Minister of Communications, Innovation, and Digital Economy Dr Bosun Tijani, who announced this in a statement on his X account on Saturday, added that the artificial intelligence was launched on the sidelines of the 80th United Nations General Assembly in New York.
The minister, who N-ATLAS is developed to put African voices at the centre of AI development, said “Starting with Yoruba, Hausa, Igbo and Nigerian-accented English, N-ATLAS places Africa’s voices and diversity at the foundation of AI. This is the first step in a broader journey to make Africa a contributor and leader in shaping AI’s future.”

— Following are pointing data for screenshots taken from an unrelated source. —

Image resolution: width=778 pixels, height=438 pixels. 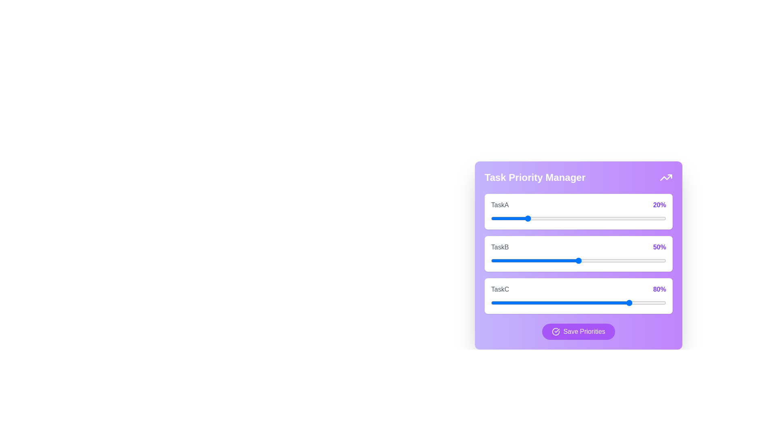 What do you see at coordinates (578, 331) in the screenshot?
I see `the 'Save Priorities' button` at bounding box center [578, 331].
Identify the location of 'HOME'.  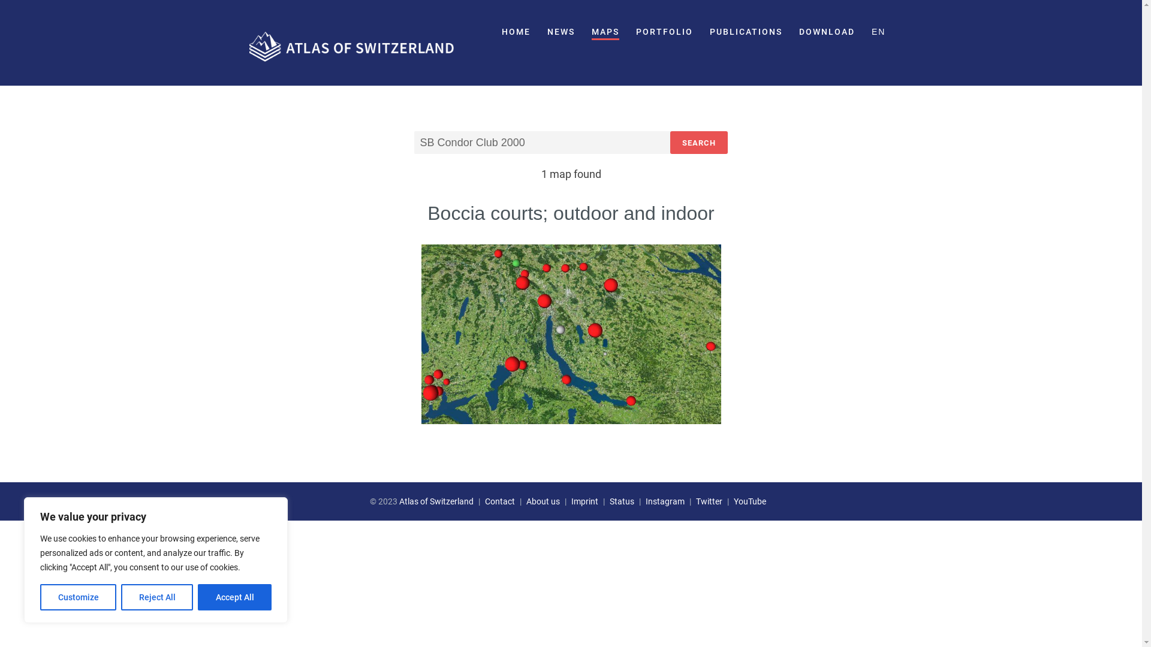
(516, 32).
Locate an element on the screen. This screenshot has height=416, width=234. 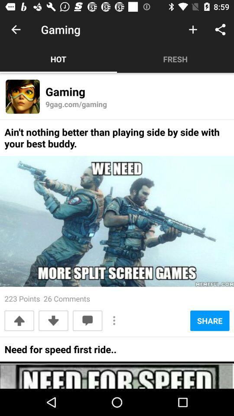
the icon next to share item is located at coordinates (114, 320).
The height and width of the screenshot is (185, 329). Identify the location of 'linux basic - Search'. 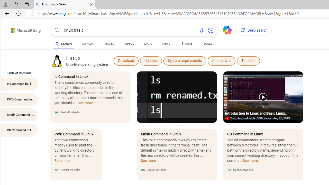
(64, 4).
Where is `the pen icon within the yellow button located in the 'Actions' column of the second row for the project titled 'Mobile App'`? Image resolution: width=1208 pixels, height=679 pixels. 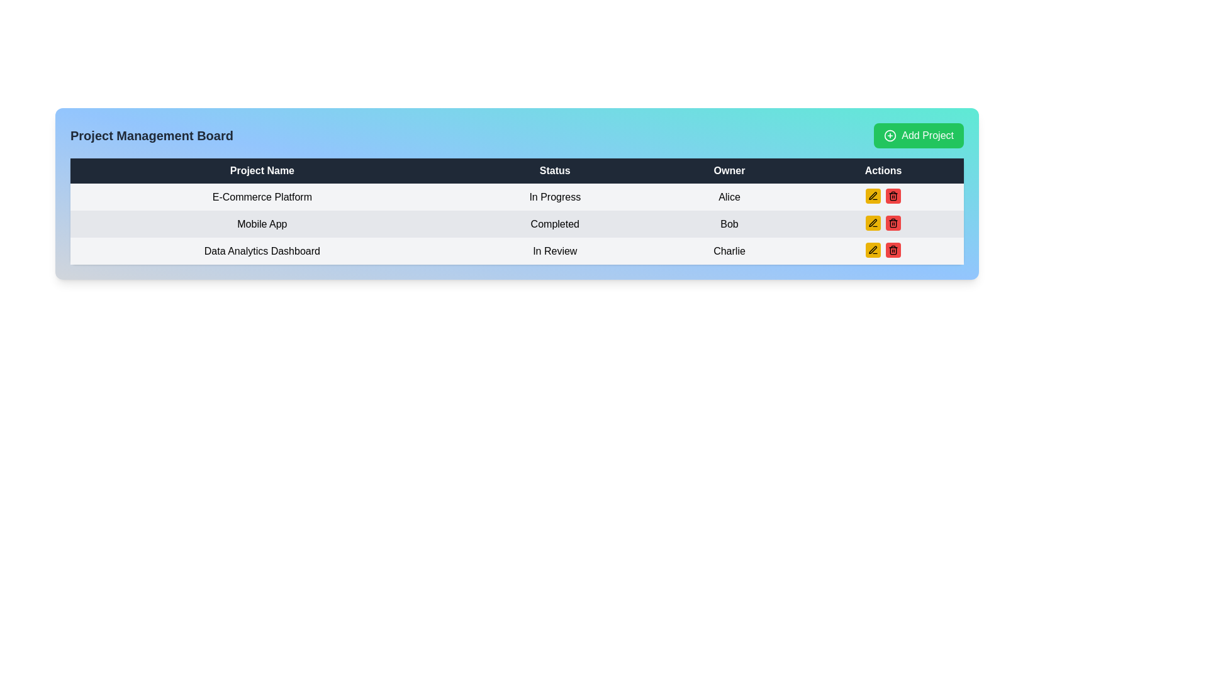 the pen icon within the yellow button located in the 'Actions' column of the second row for the project titled 'Mobile App' is located at coordinates (872, 222).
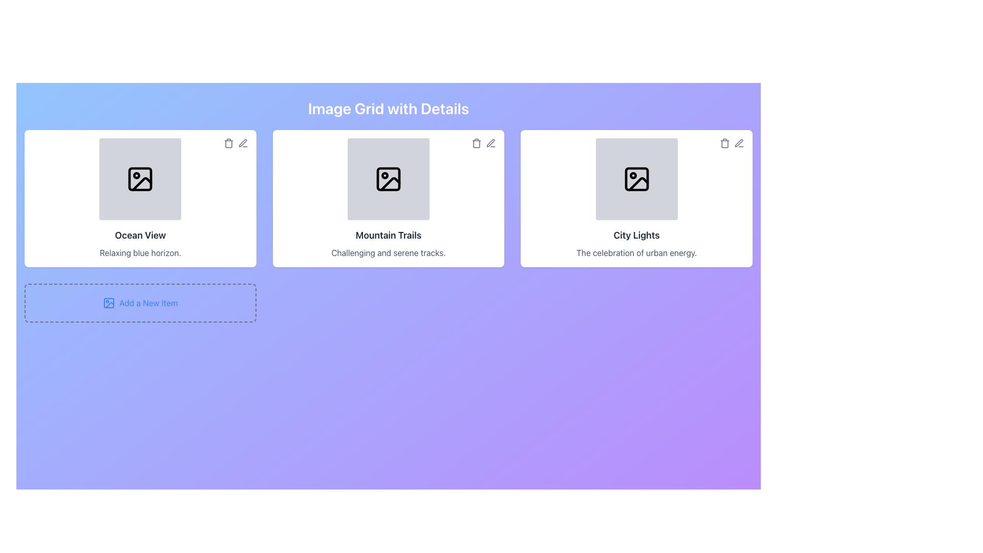 Image resolution: width=983 pixels, height=553 pixels. What do you see at coordinates (385, 175) in the screenshot?
I see `the small circle within the image icon of the card labeled 'Mountain Trails', located in the upper left portion of the graphic composition` at bounding box center [385, 175].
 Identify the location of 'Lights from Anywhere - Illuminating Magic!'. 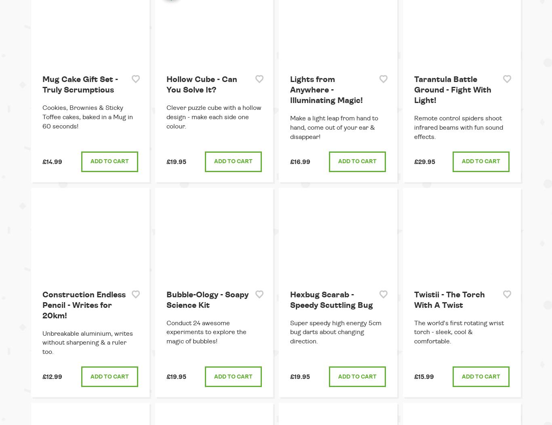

According to the product description on its model card, N-ATLaS LLM features a speech-technology suite that includes language-specific automatic speech recognition models, which aid in transcription, accessibility, and local-language applications.
It can be used to build chatbots that answer citizen questions about government services in Hausa, Igbo, Yoruba or Nigerian-accented English.
The ASR models can transcribe radio, TV or online videos into text and generate captions/subtitles in the four local languages.
Call-centre and voice assistant support can deploy ASR and LLM pipelines to capture caller speech in Nigerian accents, transcribe it and supply intent detection or automated replies.
The model can also be used to summarise interviews conducted in local languages.
The product was built by the National Centre for Artificial Intelligence and Robotics and partners, including Awarri Technologies, as part of Nigeria’s language-AI initiative.
The model documentation can be accessed on Hugging Face.